== HOW TO COMPLETE THIS TASK ==
The whole listing is to be retyped exactly as it appears.

== DATA EXTRACT ==
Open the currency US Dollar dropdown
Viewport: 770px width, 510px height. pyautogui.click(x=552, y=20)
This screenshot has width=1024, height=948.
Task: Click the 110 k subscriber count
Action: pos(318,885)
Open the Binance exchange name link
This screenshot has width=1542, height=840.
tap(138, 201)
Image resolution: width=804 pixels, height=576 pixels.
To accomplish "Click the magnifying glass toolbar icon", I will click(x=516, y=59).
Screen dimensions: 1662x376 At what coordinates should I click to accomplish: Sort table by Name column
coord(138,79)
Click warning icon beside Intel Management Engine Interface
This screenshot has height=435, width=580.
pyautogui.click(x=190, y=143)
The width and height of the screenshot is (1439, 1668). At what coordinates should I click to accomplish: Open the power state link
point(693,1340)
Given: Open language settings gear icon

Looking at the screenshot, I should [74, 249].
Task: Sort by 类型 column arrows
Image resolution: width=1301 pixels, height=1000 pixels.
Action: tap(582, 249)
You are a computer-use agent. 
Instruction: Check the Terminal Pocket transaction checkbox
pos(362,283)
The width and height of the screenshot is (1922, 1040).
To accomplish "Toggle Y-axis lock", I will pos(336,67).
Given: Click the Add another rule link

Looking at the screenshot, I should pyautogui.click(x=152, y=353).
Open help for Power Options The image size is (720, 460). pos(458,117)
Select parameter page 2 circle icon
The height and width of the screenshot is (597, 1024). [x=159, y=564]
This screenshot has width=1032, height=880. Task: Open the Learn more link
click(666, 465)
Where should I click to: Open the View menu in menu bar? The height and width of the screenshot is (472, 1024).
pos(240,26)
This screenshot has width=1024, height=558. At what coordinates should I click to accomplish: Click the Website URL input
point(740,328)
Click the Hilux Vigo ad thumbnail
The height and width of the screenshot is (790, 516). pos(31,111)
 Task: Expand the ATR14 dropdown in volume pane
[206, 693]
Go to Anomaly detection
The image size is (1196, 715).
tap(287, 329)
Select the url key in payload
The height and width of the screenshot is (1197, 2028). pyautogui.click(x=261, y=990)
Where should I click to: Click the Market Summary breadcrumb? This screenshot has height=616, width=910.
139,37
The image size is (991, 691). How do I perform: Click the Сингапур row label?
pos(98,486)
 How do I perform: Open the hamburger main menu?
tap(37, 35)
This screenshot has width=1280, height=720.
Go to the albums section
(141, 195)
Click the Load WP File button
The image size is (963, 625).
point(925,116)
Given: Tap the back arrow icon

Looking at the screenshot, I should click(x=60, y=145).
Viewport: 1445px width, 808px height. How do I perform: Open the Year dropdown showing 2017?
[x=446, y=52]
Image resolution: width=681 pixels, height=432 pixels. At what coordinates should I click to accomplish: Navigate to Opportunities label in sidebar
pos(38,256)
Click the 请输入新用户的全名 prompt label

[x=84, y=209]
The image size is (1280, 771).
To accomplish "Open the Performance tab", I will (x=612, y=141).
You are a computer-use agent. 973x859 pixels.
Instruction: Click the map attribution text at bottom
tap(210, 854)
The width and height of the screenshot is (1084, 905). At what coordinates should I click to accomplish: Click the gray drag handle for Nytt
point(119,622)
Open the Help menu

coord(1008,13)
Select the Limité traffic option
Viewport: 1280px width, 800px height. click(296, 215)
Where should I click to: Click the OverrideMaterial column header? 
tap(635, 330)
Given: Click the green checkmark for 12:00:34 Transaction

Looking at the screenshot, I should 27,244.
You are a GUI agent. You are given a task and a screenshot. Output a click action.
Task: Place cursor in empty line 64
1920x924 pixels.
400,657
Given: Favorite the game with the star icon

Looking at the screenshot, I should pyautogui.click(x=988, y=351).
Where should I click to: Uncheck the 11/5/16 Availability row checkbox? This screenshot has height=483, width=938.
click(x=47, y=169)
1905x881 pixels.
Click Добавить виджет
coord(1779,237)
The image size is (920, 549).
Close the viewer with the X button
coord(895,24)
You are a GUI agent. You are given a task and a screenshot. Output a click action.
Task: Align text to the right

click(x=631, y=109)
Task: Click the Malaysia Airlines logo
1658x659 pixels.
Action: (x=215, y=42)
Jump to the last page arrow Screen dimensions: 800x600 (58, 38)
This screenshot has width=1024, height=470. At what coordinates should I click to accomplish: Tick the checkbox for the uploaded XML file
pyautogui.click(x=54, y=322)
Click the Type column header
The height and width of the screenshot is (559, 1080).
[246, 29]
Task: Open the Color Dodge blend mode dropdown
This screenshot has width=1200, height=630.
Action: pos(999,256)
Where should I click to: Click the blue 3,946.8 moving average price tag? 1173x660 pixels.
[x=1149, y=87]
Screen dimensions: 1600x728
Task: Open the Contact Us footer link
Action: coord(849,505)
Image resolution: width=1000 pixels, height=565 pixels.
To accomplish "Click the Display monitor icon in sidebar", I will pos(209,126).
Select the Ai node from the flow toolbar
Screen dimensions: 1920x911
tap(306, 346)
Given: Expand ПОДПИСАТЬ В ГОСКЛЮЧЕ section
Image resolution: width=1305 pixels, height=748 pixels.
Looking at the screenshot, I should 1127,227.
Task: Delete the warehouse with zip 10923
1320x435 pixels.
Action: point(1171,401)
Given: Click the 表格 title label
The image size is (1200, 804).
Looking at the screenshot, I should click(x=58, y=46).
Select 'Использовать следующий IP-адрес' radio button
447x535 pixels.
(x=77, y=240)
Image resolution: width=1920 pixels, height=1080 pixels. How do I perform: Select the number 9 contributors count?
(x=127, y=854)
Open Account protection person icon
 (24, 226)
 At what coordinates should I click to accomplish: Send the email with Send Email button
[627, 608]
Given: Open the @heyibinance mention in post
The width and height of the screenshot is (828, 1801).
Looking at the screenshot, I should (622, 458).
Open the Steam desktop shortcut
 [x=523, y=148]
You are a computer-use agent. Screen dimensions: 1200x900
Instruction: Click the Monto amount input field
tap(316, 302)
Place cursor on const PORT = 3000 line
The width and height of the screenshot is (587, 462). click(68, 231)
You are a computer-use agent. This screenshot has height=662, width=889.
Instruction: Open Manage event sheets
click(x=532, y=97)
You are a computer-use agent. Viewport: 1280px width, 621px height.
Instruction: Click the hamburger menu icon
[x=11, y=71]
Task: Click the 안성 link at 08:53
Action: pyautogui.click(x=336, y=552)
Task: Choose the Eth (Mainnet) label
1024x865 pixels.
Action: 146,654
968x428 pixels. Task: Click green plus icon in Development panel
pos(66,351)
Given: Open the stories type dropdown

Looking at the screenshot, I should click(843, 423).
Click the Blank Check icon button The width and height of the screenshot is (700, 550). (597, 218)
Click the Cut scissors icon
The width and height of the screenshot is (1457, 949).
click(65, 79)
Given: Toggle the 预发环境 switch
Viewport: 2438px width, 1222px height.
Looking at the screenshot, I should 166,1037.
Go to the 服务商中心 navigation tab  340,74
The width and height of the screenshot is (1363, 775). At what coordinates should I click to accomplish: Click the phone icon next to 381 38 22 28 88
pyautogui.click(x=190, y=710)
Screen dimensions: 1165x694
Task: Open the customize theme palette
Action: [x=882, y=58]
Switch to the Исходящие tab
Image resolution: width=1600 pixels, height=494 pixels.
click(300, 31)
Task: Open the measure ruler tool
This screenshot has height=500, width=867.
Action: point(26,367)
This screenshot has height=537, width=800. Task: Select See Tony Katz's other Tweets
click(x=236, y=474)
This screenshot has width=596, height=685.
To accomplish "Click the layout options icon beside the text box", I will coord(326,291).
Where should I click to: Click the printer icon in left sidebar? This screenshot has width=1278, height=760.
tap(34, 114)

== RESPONSE BOX ==
Open the currency US Dollar dropdown
Viewport: 770px width, 510px height. pyautogui.click(x=552, y=20)
This screenshot has width=1024, height=948.
Task: Click the 110 k subscriber count
Action: pos(318,885)
Open the Binance exchange name link
This screenshot has width=1542, height=840.
tap(138, 201)
Image resolution: width=804 pixels, height=576 pixels.
To accomplish "Click the magnifying glass toolbar icon", I will click(x=516, y=59).
Screen dimensions: 1662x376 At what coordinates should I click to accomplish: Sort table by Name column
coord(138,79)
Click warning icon beside Intel Management Engine Interface
This screenshot has height=435, width=580.
pyautogui.click(x=190, y=143)
The width and height of the screenshot is (1439, 1668). At what coordinates should I click to accomplish: Open the power state link
point(693,1340)
Given: Open language settings gear icon

Looking at the screenshot, I should [74, 249].
Task: Sort by 类型 column arrows
Image resolution: width=1301 pixels, height=1000 pixels.
Action: tap(582, 249)
You are a computer-use agent. 
Instruction: Check the Terminal Pocket transaction checkbox
pos(362,283)
The width and height of the screenshot is (1922, 1040).
To accomplish "Toggle Y-axis lock", I will pos(336,67).
Given: Click the Add another rule link

Looking at the screenshot, I should pyautogui.click(x=152, y=353).
Open help for Power Options The image size is (720, 460). pos(458,117)
Select parameter page 2 circle icon
The height and width of the screenshot is (597, 1024). [x=159, y=564]
This screenshot has width=1032, height=880. Task: Open the Learn more link
click(666, 465)
Where should I click to: Open the View menu in menu bar? The height and width of the screenshot is (472, 1024).
pos(240,26)
This screenshot has width=1024, height=558. At what coordinates should I click to accomplish: Click the Website URL input
point(740,328)
Click the Hilux Vigo ad thumbnail
The height and width of the screenshot is (790, 516). pos(31,111)
 Task: Expand the ATR14 dropdown in volume pane
[206, 693]
Go to Anomaly detection
The image size is (1196, 715).
tap(287, 329)
Select the url key in payload
The height and width of the screenshot is (1197, 2028). pyautogui.click(x=261, y=990)
Where should I click to: Click the Market Summary breadcrumb? This screenshot has height=616, width=910.
139,37
The image size is (991, 691). How do I perform: Click the Сингапур row label?
pos(98,486)
 How do I perform: Open the hamburger main menu?
tap(37, 35)
This screenshot has width=1280, height=720.
Go to the albums section
(141, 195)
Click the Load WP File button
The image size is (963, 625).
point(925,116)
Given: Tap the back arrow icon

Looking at the screenshot, I should click(x=60, y=145).
Viewport: 1445px width, 808px height. How do I perform: Open the Year dropdown showing 2017?
[x=446, y=52]
Image resolution: width=681 pixels, height=432 pixels. At what coordinates should I click to accomplish: Navigate to Opportunities label in sidebar
pos(38,256)
Click the 请输入新用户的全名 prompt label

[x=84, y=209]
The image size is (1280, 771).
To accomplish "Open the Performance tab", I will (x=612, y=141).
You are a computer-use agent. 973x859 pixels.
Instruction: Click the map attribution text at bottom
tap(210, 854)
The width and height of the screenshot is (1084, 905). At what coordinates should I click to accomplish: Click the gray drag handle for Nytt
point(119,622)
Open the Help menu

coord(1008,13)
Select the Limité traffic option
Viewport: 1280px width, 800px height. click(296, 215)
Where should I click to: Click the OverrideMaterial column header? 
tap(635, 330)
Given: Click the green checkmark for 12:00:34 Transaction

Looking at the screenshot, I should 27,244.
You are a GUI agent. You are given a task and a screenshot. Output a click action.
Task: Place cursor in empty line 64
1920x924 pixels.
400,657
Given: Favorite the game with the star icon

Looking at the screenshot, I should pyautogui.click(x=988, y=351).
Where should I click to: Uncheck the 11/5/16 Availability row checkbox? This screenshot has height=483, width=938.
click(x=47, y=169)
1905x881 pixels.
Click Добавить виджет
coord(1779,237)
The image size is (920, 549).
Close the viewer with the X button
coord(895,24)
You are a GUI agent. You are given a task and a screenshot. Output a click action.
Task: Align text to the right

click(x=631, y=109)
Task: Click the Malaysia Airlines logo
1658x659 pixels.
Action: (x=215, y=42)
Jump to the last page arrow Screen dimensions: 800x600 (58, 38)
This screenshot has width=1024, height=470. At what coordinates should I click to accomplish: Tick the checkbox for the uploaded XML file
pyautogui.click(x=54, y=322)
Click the Type column header
The height and width of the screenshot is (559, 1080).
[246, 29]
Task: Open the Color Dodge blend mode dropdown
This screenshot has width=1200, height=630.
Action: pos(999,256)
Where should I click to: Click the blue 3,946.8 moving average price tag? 1173x660 pixels.
[x=1149, y=87]
Screen dimensions: 1600x728
Task: Open the Contact Us footer link
Action: coord(849,505)
Image resolution: width=1000 pixels, height=565 pixels.
To accomplish "Click the Display monitor icon in sidebar", I will pos(209,126).
Select the Ai node from the flow toolbar
Screen dimensions: 1920x911
tap(306, 346)
Given: Expand ПОДПИСАТЬ В ГОСКЛЮЧЕ section
Image resolution: width=1305 pixels, height=748 pixels.
Looking at the screenshot, I should 1127,227.
Task: Delete the warehouse with zip 10923
1320x435 pixels.
Action: point(1171,401)
Given: Click the 表格 title label
The image size is (1200, 804).
Looking at the screenshot, I should click(x=58, y=46).
Select 'Использовать следующий IP-адрес' radio button
447x535 pixels.
(x=77, y=240)
Image resolution: width=1920 pixels, height=1080 pixels. How do I perform: Select the number 9 contributors count?
(x=127, y=854)
Open Account protection person icon
 (24, 226)
 At what coordinates should I click to accomplish: Send the email with Send Email button
[627, 608]
Given: Open the @heyibinance mention in post
The width and height of the screenshot is (828, 1801).
Looking at the screenshot, I should (622, 458).
Open the Steam desktop shortcut
 [x=523, y=148]
You are a computer-use agent. Screen dimensions: 1200x900
Instruction: Click the Monto amount input field
tap(316, 302)
Place cursor on const PORT = 3000 line
The width and height of the screenshot is (587, 462). click(68, 231)
You are a computer-use agent. This screenshot has height=662, width=889.
Instruction: Open Manage event sheets
click(x=532, y=97)
You are a computer-use agent. Viewport: 1280px width, 621px height.
Instruction: Click the hamburger menu icon
[x=11, y=71]
Task: Click the 안성 link at 08:53
Action: pyautogui.click(x=336, y=552)
Task: Choose the Eth (Mainnet) label
1024x865 pixels.
Action: 146,654
968x428 pixels. Task: Click green plus icon in Development panel
pos(66,351)
Given: Open the stories type dropdown

Looking at the screenshot, I should click(843, 423).
Click the Blank Check icon button The width and height of the screenshot is (700, 550). (597, 218)
Click the Cut scissors icon
The width and height of the screenshot is (1457, 949).
click(65, 79)
Given: Toggle the 预发环境 switch
Viewport: 2438px width, 1222px height.
Looking at the screenshot, I should 166,1037.
Go to the 服务商中心 navigation tab  340,74
The width and height of the screenshot is (1363, 775). At what coordinates should I click to accomplish: Click the phone icon next to 381 38 22 28 88
pyautogui.click(x=190, y=710)
Screen dimensions: 1165x694
Task: Open the customize theme palette
Action: [x=882, y=58]
Switch to the Исходящие tab
Image resolution: width=1600 pixels, height=494 pixels.
click(300, 31)
Task: Open the measure ruler tool
This screenshot has height=500, width=867.
Action: point(26,367)
This screenshot has height=537, width=800. Task: Select See Tony Katz's other Tweets
click(x=236, y=474)
This screenshot has width=596, height=685.
To accomplish "Click the layout options icon beside the text box", I will coord(326,291).
Where should I click to: Click the printer icon in left sidebar? This screenshot has width=1278, height=760.
tap(34, 114)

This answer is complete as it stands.